- _WHAT YOU NEED TO DO_: For the listing below, print exactly the lines from the line with "Click the word" to the line with "Task: Click the Send Tracker icon", both included, and nothing beyond them.

- _INFORMATION SUPPLIED_:

====

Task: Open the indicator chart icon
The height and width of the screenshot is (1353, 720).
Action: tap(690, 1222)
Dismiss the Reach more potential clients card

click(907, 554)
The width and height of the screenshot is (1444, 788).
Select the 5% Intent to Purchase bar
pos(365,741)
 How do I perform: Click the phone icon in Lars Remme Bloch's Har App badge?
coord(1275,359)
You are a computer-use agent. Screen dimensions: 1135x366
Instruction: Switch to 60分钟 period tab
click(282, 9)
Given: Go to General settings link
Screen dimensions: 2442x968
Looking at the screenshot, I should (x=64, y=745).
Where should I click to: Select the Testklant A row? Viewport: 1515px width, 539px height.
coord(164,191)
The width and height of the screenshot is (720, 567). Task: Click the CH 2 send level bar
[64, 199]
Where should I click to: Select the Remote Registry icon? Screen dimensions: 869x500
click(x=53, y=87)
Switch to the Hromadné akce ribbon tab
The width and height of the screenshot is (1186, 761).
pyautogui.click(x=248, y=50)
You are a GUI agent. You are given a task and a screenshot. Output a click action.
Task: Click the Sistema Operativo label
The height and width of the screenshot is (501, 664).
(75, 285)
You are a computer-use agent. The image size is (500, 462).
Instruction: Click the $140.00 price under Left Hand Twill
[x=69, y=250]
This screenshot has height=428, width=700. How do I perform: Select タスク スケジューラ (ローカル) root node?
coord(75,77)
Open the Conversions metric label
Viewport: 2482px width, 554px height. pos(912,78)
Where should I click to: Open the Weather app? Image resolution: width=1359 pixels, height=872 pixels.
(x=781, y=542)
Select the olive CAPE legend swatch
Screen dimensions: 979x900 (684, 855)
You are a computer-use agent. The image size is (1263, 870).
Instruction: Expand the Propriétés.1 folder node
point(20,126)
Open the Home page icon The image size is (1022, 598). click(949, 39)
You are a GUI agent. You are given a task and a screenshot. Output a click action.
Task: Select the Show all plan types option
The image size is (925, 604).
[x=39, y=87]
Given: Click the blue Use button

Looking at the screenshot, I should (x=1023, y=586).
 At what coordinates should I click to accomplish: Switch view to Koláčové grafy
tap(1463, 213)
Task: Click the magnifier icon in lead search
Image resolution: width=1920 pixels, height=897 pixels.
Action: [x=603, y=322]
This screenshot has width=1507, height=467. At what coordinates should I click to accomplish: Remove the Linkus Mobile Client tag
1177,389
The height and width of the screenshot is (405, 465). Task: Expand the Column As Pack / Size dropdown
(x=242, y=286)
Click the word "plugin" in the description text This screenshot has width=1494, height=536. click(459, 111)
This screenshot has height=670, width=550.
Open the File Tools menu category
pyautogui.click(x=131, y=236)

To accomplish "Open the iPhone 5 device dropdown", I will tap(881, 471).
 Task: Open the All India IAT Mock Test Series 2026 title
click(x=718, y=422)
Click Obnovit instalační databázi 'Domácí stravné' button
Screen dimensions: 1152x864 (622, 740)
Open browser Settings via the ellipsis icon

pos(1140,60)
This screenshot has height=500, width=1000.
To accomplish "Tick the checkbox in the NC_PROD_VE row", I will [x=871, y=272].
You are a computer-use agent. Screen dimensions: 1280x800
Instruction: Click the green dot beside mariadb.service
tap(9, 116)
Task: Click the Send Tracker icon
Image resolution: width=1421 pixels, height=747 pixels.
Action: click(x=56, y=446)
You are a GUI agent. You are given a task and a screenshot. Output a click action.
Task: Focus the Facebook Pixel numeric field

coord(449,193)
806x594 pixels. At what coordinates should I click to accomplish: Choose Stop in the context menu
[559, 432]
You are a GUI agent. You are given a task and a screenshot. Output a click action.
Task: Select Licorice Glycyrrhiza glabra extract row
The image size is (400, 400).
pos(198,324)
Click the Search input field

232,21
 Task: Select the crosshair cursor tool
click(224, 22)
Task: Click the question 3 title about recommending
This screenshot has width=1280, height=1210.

====

- _COMPLETED TASK_:
Click the word "plugin" in the description text This screenshot has width=1494, height=536. click(459, 111)
This screenshot has height=670, width=550.
Open the File Tools menu category
pyautogui.click(x=131, y=236)

To accomplish "Open the iPhone 5 device dropdown", I will tap(881, 471).
 Task: Open the All India IAT Mock Test Series 2026 title
click(x=718, y=422)
Click Obnovit instalační databázi 'Domácí stravné' button
Screen dimensions: 1152x864 (622, 740)
Open browser Settings via the ellipsis icon

pos(1140,60)
This screenshot has height=500, width=1000.
To accomplish "Tick the checkbox in the NC_PROD_VE row", I will [x=871, y=272].
You are a computer-use agent. Screen dimensions: 1280x800
Instruction: Click the green dot beside mariadb.service
tap(9, 116)
Task: Click the Send Tracker icon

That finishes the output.